Abdullah Parlıyan Meali
Onlar senin kendilerine yumuşak davranıp yağ yakmanı isterler ki, kendileri de sana yumuşak davranıp inanmadıkları halde yağcılık yapsınlar.
Ahmet Varol Meali
İstediler ki sen yumuşak davranasın da onlar da (sana) yumuşaklık göstersinler. [1]*
Ali Bulaç Meali
Onlar, senin kendilerine yaranmanı (uzlaşmanı) arzu ettiler; o zaman onlar da sana yaranıp-uzlaşacaklardı.
Diyanet İşleri Meali (Eski)
(Onlar sana indirilen ayetlerden beğenmediklerini bırakman suretiyle senin) kendilerine yumuşak davranmanı isterler; böyle yapsan, onlar da seni över, yumuşak davranırlar.

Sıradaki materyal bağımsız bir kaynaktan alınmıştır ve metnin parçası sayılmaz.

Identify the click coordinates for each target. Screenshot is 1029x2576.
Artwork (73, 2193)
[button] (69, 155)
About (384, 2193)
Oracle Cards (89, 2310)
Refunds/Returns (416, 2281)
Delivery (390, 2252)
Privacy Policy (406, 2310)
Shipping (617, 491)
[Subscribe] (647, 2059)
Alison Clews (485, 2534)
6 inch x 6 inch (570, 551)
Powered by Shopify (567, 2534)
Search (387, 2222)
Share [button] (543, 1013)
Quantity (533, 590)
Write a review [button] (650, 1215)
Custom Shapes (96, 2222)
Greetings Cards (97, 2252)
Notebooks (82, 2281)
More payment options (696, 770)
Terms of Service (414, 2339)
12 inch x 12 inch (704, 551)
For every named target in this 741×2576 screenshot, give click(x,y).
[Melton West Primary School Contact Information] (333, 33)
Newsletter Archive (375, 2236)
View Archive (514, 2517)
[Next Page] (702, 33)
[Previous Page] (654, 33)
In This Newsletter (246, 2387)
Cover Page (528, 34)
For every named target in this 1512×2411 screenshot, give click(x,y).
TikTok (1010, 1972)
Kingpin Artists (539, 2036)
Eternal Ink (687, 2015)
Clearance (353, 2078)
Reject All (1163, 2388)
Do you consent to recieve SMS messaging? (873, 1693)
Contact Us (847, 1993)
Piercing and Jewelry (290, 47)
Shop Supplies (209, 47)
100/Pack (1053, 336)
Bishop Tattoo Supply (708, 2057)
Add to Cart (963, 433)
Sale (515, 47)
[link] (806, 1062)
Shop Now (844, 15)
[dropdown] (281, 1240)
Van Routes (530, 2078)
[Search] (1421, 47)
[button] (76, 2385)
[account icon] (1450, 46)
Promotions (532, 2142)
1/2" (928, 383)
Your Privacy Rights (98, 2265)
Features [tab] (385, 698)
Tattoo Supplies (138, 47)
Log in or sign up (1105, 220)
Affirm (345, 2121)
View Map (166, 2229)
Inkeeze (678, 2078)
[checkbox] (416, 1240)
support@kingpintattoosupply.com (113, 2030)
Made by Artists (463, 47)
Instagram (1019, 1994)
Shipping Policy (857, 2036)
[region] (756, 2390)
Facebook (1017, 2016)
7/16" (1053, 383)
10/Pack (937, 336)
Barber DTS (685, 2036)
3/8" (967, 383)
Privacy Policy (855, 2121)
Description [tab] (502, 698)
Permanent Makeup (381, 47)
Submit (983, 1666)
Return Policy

Diyanet İşleri Meali (Yeni)
İstediler ki, yumuşak davranasın, böylece onlar da yumuşak davransınlar.[554]*
Diyanet Vakfı Meali
Onlar isterler ki, sen yumuşak davranasın da onlar da sana yumuşak davransınlar. *
Elmalılı Hamdi Yazır Meali
Onlar istediler ki yumuşak davranasın da onlar da sana yumuşak davransınlar.
Elmalılı Meali (Orjinal)
Arzu ettiler ki müdahene etsen, o vakıt müdahene edeceklerdi
Hasan Basri Çantay Meali
Onlar arzuu etdiler ki sen yumuşak davranasın da kendileri de yumuşaklık göstersinler.
Hayrat Neşriyat Meali
(Onlar) arzu ettiler ki, (sen, kendilerine) yumuşak davranasın da, (onlar da sana hoşgörülü ve) yumuşak davransınlar!
Ömer Nasuhi Bilmen Meali
Onlar arzu ettiler ki sen yaltaklanıvermiş olsa idin. O zaman onlar da yaltaklanacaklardı.
Suat Yıldırım Meali
İsterler ki sen gevşeyesin de, böylece kendileri de yumuşasınlar.
Şaban Piriş Meali
Onlar ister ki, sen müsamaha gösteresin de onlar da müsamaha göstersinler.
İbni Kesir
Onlar isterler ki; sen yumuşak davranasın da kendileri de yumuşaklık göstersinler.
Seyyid Kutub
Onlar istediler ki, sen yumuşak davranasın da onlar da sana yumuşak davransınlar.
Tefhim-ul Kuran
Onlar, senin kendilerine yaranıp onlarla uzlaşmanı arzu ettiler; o zaman onlar da sana yaranıp uzlaşacaklardı.
Yusuf Ali (English)
Their desire is that thou shouldst be pliant: so would they be pliant.
M. Pickthall (English)
Who would have had thee compromise, that they may compromise.